Set down the entries below verbatim, from the line with "This screenshot has height=451, width=600." up to and including the line with "phone-number-field: Phone number* is".

#### EXERCISE MATERIALS

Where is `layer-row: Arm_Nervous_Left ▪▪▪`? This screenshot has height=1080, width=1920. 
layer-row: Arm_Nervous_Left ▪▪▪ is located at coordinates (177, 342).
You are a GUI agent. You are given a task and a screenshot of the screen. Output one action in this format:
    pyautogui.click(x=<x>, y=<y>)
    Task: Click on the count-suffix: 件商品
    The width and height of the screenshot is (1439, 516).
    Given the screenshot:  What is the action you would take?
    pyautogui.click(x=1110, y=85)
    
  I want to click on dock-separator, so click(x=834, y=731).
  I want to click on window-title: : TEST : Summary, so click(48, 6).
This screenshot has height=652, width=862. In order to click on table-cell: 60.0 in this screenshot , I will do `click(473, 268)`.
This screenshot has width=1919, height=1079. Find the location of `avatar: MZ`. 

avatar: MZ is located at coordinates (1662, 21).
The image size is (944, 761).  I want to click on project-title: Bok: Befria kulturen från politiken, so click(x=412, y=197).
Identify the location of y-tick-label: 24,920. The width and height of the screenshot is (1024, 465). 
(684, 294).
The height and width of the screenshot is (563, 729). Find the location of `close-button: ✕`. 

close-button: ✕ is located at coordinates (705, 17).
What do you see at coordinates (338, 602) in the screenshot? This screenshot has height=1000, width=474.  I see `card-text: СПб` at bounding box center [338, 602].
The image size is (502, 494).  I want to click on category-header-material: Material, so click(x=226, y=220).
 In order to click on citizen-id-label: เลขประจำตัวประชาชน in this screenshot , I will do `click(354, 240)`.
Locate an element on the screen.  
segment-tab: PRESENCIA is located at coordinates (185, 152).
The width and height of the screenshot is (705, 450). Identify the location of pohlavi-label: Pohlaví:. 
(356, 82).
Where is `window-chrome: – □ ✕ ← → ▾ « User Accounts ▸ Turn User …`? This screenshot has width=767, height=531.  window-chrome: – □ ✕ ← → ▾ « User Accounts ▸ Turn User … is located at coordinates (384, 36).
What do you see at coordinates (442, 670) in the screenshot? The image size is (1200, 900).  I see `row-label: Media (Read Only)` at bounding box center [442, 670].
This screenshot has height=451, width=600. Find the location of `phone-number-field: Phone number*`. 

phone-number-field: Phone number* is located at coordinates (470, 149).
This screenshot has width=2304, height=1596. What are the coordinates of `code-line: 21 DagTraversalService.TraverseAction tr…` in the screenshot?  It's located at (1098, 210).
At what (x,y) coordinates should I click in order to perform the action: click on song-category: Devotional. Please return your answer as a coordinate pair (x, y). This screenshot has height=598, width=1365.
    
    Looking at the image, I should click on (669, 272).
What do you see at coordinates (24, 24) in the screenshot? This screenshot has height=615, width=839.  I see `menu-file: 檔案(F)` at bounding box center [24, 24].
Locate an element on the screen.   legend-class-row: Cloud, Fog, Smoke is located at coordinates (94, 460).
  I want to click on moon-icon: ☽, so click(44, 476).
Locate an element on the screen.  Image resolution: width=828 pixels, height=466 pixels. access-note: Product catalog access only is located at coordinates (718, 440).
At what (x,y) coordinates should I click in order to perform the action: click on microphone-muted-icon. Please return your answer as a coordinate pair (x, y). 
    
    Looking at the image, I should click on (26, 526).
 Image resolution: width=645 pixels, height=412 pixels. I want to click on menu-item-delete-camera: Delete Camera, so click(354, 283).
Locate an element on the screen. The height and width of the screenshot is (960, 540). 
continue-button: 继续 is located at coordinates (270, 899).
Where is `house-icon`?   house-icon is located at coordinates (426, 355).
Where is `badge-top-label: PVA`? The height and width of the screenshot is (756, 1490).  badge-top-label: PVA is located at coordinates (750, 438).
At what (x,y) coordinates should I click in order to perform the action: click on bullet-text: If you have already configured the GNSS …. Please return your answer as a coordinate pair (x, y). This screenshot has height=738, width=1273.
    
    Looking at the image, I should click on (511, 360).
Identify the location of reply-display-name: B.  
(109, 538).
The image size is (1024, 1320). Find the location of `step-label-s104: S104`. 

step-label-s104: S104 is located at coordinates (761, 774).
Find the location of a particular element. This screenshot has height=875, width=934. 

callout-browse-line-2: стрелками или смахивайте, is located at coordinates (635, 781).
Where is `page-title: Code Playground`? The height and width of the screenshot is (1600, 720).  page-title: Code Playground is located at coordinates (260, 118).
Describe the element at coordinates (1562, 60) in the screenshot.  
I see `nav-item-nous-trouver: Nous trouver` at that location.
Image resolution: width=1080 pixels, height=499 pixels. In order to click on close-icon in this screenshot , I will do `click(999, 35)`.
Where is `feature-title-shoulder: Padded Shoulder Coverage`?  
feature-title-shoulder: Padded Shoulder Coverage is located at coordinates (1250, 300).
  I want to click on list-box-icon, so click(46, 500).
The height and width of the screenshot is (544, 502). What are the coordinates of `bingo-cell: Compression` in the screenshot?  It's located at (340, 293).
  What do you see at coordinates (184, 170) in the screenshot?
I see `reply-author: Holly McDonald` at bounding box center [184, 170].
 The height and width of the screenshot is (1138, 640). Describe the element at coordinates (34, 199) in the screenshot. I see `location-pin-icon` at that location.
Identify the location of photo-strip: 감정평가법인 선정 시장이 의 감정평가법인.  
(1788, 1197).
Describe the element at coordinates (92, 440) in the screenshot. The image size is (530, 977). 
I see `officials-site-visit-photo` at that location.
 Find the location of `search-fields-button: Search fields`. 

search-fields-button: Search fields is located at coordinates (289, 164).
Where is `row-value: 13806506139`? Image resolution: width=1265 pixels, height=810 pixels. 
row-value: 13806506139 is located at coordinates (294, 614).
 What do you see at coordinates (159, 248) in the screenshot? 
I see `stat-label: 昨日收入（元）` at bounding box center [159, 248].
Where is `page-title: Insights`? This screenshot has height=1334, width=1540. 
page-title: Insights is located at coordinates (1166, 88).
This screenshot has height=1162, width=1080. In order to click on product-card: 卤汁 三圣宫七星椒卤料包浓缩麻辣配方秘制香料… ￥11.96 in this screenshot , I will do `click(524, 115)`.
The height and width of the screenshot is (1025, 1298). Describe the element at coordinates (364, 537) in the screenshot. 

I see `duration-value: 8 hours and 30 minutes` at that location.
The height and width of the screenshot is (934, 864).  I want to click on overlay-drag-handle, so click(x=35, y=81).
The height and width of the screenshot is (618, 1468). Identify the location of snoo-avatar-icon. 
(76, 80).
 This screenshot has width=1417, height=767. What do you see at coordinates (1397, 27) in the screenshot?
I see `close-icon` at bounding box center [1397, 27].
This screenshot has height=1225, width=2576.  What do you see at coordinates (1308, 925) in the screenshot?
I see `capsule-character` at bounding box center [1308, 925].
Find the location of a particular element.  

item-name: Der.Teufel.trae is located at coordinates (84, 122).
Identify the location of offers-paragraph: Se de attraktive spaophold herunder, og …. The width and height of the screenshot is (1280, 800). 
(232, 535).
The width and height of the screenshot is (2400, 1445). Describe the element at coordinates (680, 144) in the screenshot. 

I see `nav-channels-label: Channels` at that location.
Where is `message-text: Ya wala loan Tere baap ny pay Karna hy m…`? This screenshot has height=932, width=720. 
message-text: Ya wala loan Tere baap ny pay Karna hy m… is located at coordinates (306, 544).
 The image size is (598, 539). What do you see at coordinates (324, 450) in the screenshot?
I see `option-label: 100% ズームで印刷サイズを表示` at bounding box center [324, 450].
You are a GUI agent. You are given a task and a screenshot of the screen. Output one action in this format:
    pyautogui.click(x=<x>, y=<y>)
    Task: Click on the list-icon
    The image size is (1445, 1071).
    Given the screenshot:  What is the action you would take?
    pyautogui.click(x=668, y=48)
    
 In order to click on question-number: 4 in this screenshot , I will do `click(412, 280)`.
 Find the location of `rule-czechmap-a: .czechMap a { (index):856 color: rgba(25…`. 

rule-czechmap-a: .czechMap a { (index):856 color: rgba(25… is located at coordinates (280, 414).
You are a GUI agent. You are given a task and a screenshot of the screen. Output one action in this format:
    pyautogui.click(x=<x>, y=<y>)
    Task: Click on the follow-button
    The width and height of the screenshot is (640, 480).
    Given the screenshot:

########

WORKED SOLUTION:
This screenshot has height=451, width=600. Find the location of `phone-number-field: Phone number*`. 

phone-number-field: Phone number* is located at coordinates (470, 149).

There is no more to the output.